CINCINNATI — The U.S. Department of Labor’s Occupational Safety and Health Administration has proposed penalties of $146,979 against Cincinnati-based Klosterman Baking Co. for one willful and two serious violations of safety standards.
The OSHA penalties come a little more than a month after a 28-year-old maintenance worker lost part of his right arm in an improperly guarded bread wrapping machine at a Klosterman facility, and federal safety inspectors investigating the injury found another worker exposed to the same hazard.
OSHA said Klosterman, which operates production and distribution facilities in Ohio, Indiana, Kentucky and Tennessee, continued to allow employees to clean the machine without isolating operating parts, a process known as lockout/tagout.
“A 28-year-old worker suffered a permanent and debilitating injury because his employer failed to follow required safety procedures and isolate energy to this machine before allowing workers to clean it,” said Ken Montgomery, OSHA’s area director in Cincinnati. “Just as tragic is the fact that the company failed to re-evaluate its machine safety procedures and continued to expose other workers to the same hazard even after this young man lost part of his arm.
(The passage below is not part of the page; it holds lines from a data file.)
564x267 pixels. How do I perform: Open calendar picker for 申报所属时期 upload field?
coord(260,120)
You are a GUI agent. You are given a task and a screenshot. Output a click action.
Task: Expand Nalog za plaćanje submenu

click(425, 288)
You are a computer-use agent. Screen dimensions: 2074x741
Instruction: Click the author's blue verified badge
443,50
Klosterman needs to make immediate changes to its safety procedures and protect workers on the job.”
Investigators determined the worker was using an air wand to remove bread crumbs from the machine and conveyor belt when he was injured on May 29, 2016. Federal safety inspectors found workers cleaning the same wrapper machine on July 7, 2016, without locking out operating parts, exposing them to amputation and other serious injuries, resulting in the willful violation.
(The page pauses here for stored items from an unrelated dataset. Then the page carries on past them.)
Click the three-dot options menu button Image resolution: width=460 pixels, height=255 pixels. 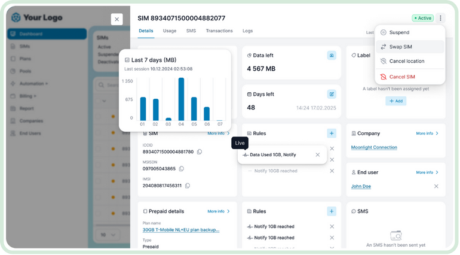[x=440, y=18]
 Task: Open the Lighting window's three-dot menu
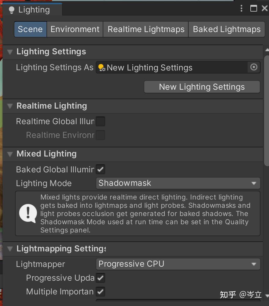[241, 8]
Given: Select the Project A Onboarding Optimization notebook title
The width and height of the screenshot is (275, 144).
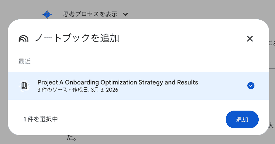Looking at the screenshot, I should pos(118,82).
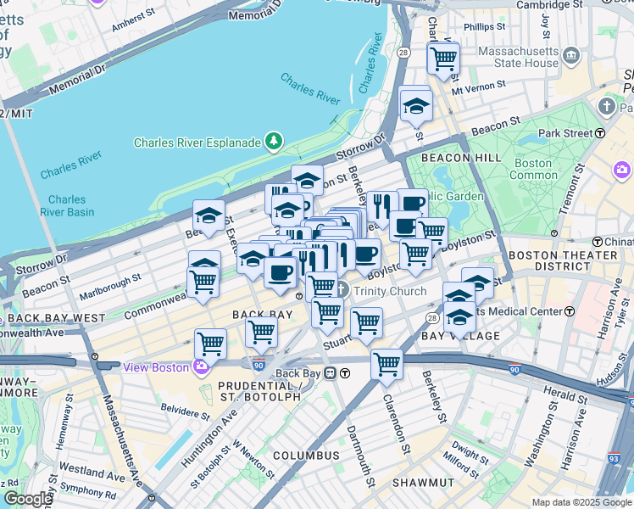Open the Charles River Esplanade park pin

274,142
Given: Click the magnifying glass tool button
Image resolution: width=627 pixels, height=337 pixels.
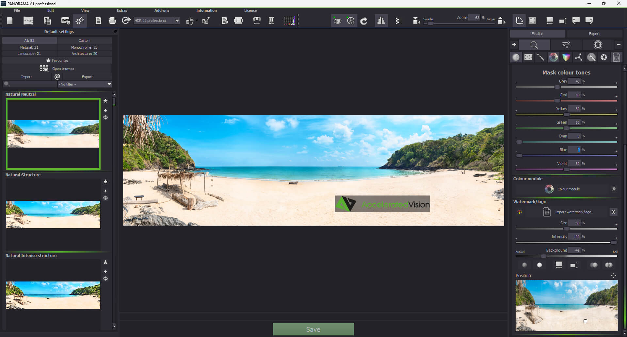Looking at the screenshot, I should [534, 45].
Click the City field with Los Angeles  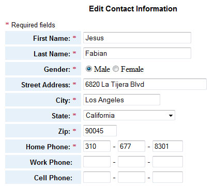121,100
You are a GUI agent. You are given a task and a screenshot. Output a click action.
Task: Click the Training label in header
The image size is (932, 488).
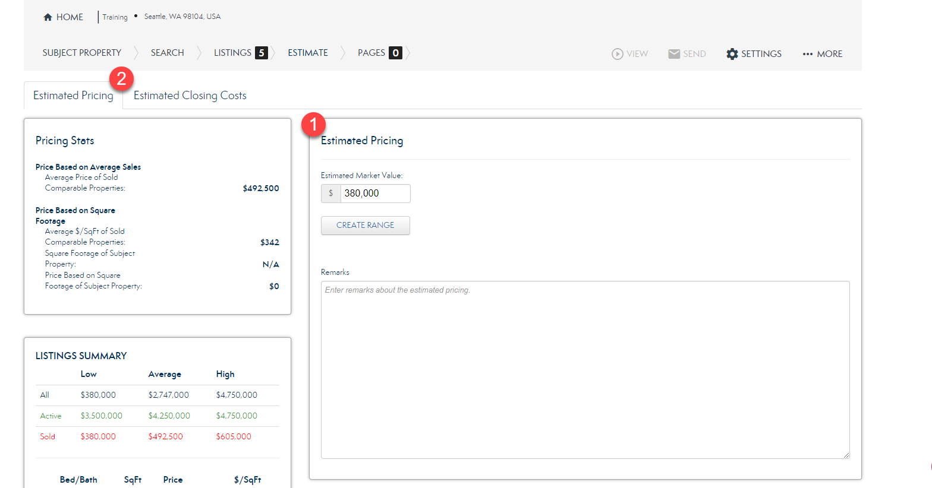[115, 17]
OSHA also found the company failed to conduct periodic inspections of machine lockout/tagout procedures, and failed to reduce compressed air for cleaning to 30 lbs per square inch. A full list of the citations is here.
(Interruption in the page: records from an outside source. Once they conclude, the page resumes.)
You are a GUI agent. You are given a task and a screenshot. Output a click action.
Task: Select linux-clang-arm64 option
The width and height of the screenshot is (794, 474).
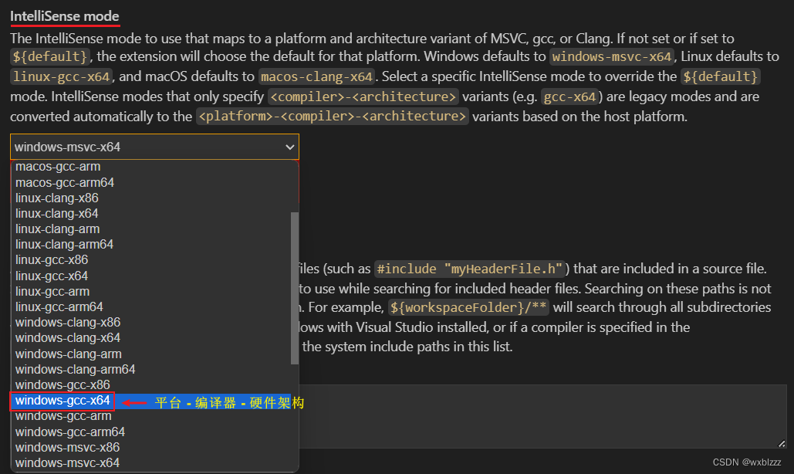(x=64, y=244)
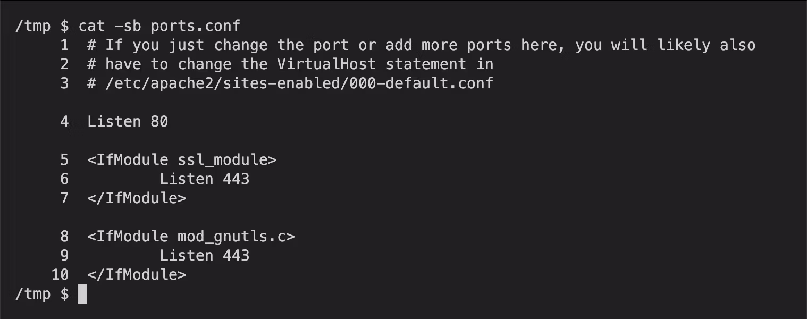Click the '</IfModule>' closing tag on line 10
The height and width of the screenshot is (319, 807).
(137, 275)
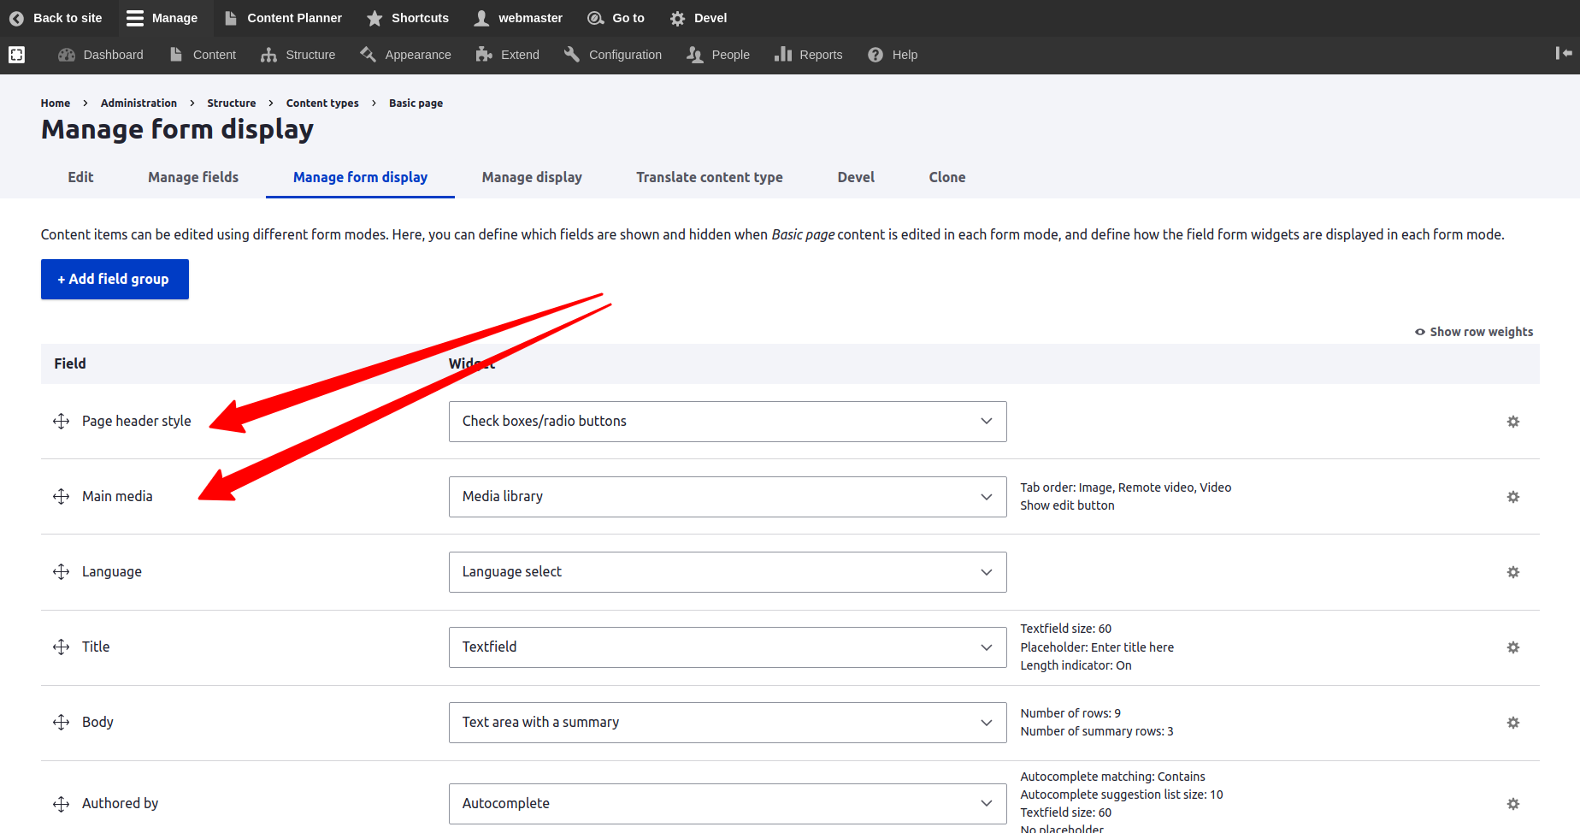
Task: Toggle Show row weights
Action: (x=1473, y=332)
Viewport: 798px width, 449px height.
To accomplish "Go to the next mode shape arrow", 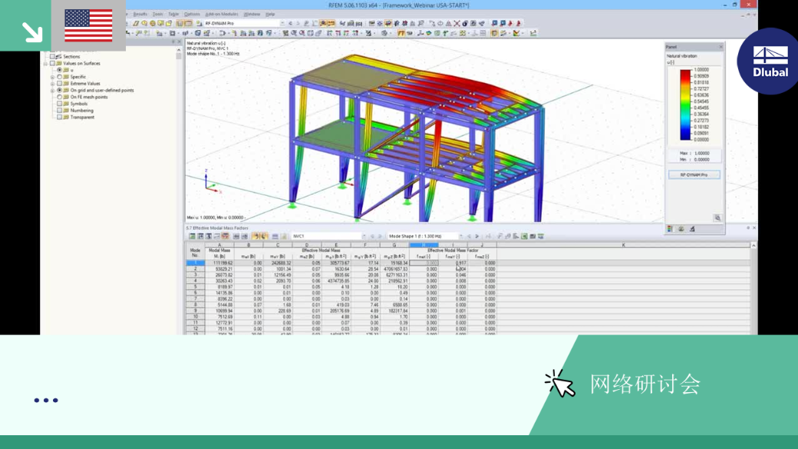I will pyautogui.click(x=476, y=236).
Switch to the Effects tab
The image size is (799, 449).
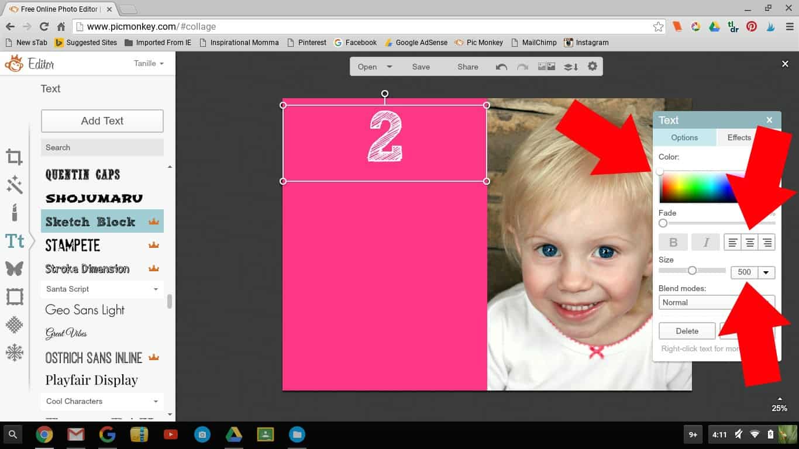(739, 137)
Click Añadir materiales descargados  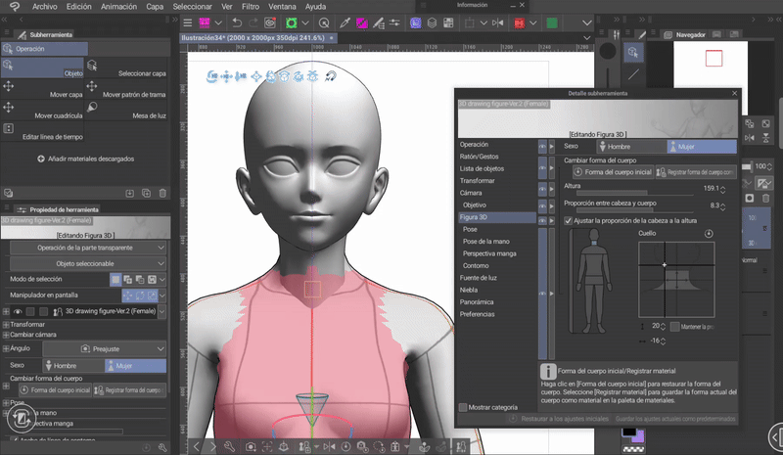(88, 158)
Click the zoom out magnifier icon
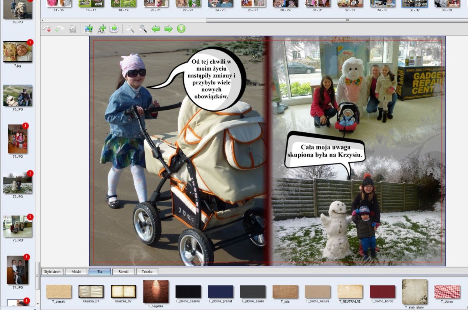This screenshot has width=468, height=310. pos(130,29)
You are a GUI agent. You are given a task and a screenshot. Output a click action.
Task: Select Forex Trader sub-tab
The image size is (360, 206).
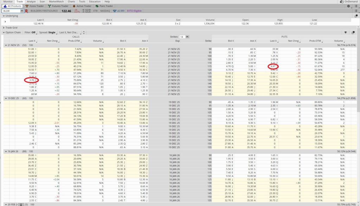coord(34,6)
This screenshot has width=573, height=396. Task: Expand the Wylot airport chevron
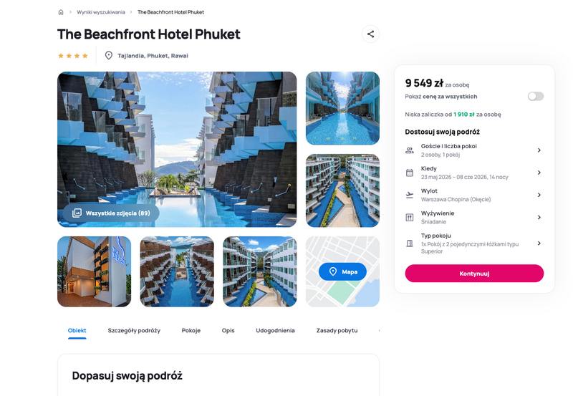(539, 195)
Klosterman Baking Co. provides bread products to more than 4,000 commercial customers, including restaurants, grocery stores, hospitals and schools. The company, which did not respond to a request to comment from Milling & Baking News, has 15 business days from receipt of its citations and penalties to comply, request an informal conference with OSHA’s area director, or contest the findings before the independent Occupational Safety and Health Review Commission.